Finally, there are other emerging credential technologies that use different open technology standards but share similar affordances. For example, verifiable credentials use open source technology maintained by the World Wide Web Consortium (https://www.w3.org/TR/vc-data-model/) and comprehensive learner records (or extended transcripts) which are a comprehensive record of all of a learner’s accomplishments in school, on the job, or within communities – a record that can follow the learner wherever they go.
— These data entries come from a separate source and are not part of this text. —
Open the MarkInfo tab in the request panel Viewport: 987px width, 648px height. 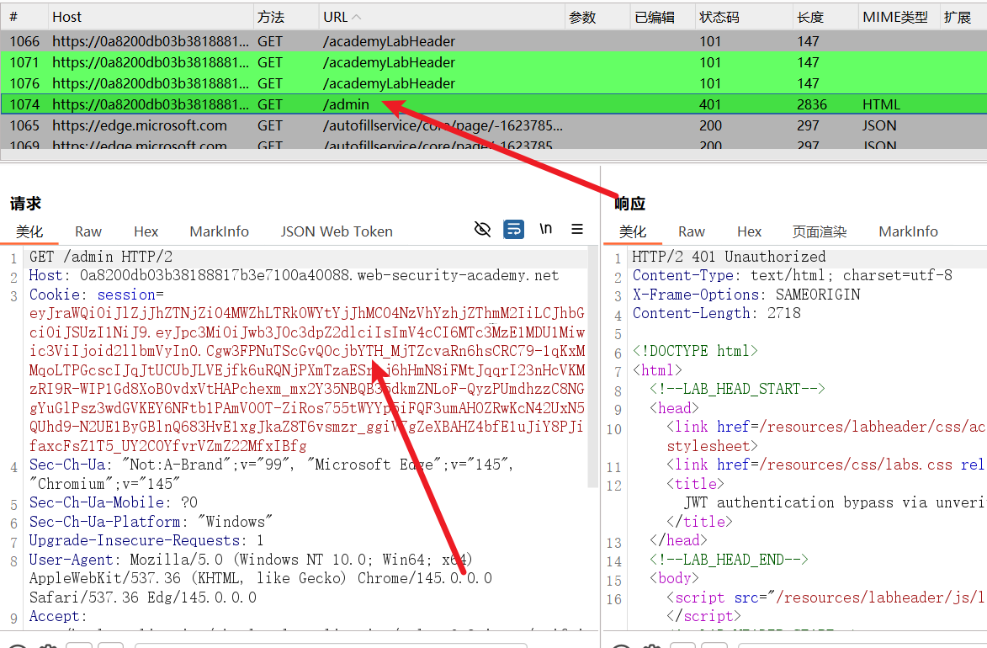219,231
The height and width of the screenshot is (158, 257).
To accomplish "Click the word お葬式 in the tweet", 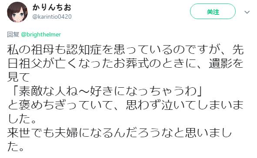I will click(131, 63).
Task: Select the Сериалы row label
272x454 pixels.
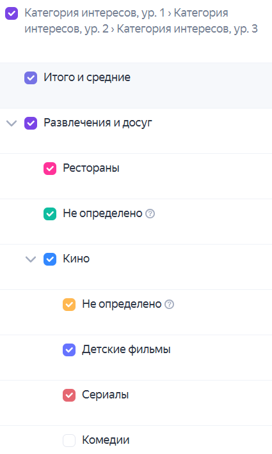Action: 106,395
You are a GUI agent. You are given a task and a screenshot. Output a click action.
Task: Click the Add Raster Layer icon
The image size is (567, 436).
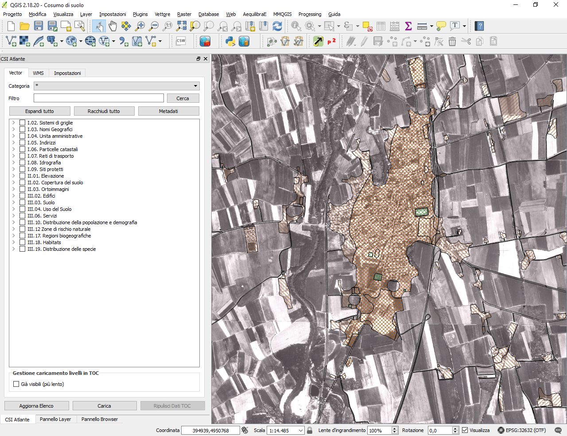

This technology standard is also maintained by IMS Global (https://www.imsglobal.org/introduction-extended-transcript-et).

We believe that this concurrent push to develop comprehensive learner records, verifiable credentials, and open microcredentials is representative of the same underlying desire to create credentials that can be openly shared among institutions, controlled by learners, and representative of both small and large pieces of learning.

What Research on Open Microcredentials Has Taught Us

We will divide our discussion of the research findings into those related to microlevels of education (effects on teachers and learners and their perceptions of open microcredentials), mesolevels (effects on institutions), and macrolevels (effects on society), in keeping with the theme of this handbook.

How Do Open Microcredentials Affect Learning in the Microlevel?

Learner Perceptions on Open Microcredentials

Most learners hold positive attitudes towards the use of microcredentials (Başal & Kaynak, 2020; Malczyk, 2019). These learners suggested that the use of digital badges provides several advantages, such as promoting learning engagement and motivation, providing external rewards, providing feedback (Santos-Díaz, Hensiek, Owings, & Towns, 2019), triggering a sense of enjoyment or accomplishment, enhancing learner autonomy (Iwata, Wang, & Clayton, 2019), developing positive attitudes towards learning (Watson, Ann, Arabia, & Watson, 2020), and enhancing learner autonomy (Iwata et al., 2019). However, these perceptions can be heavily influenced by their perceptions of the course and engagement in it (Higashi & Schunn, 2020).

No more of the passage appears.